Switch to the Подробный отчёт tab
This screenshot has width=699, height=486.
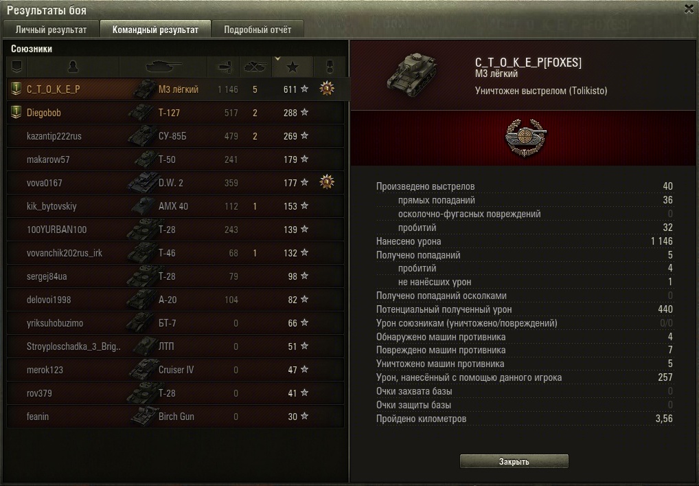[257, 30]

---

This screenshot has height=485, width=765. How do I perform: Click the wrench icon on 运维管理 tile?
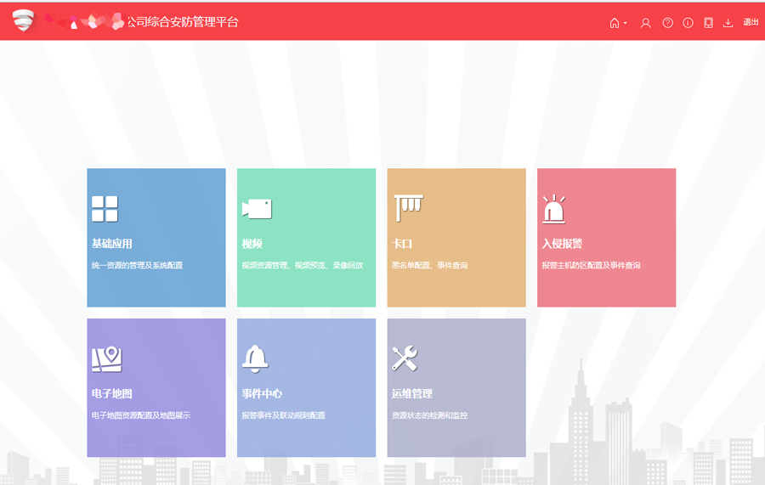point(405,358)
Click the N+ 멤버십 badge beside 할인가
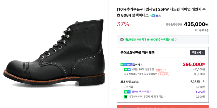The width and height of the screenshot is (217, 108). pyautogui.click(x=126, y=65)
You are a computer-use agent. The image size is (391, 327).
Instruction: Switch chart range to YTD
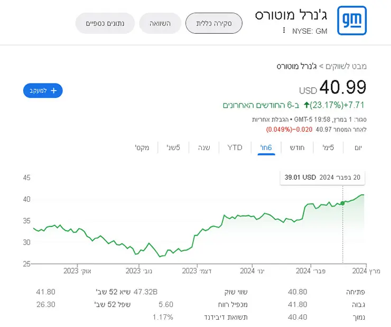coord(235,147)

...

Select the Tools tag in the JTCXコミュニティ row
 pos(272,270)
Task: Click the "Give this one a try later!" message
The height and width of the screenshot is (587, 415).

### How to complete this task
Given the records above, restate word for word only the lines starting at the one with "Select the Tools tag in the JTCXコミュニティ row" and ending at the one with "The height and".

### Response to this exercise
Select the Tools tag in the JTCXコミュニティ row
 pos(272,270)
Task: Click the "Give this one a try later!" message
The height and width of the screenshot is (587, 415).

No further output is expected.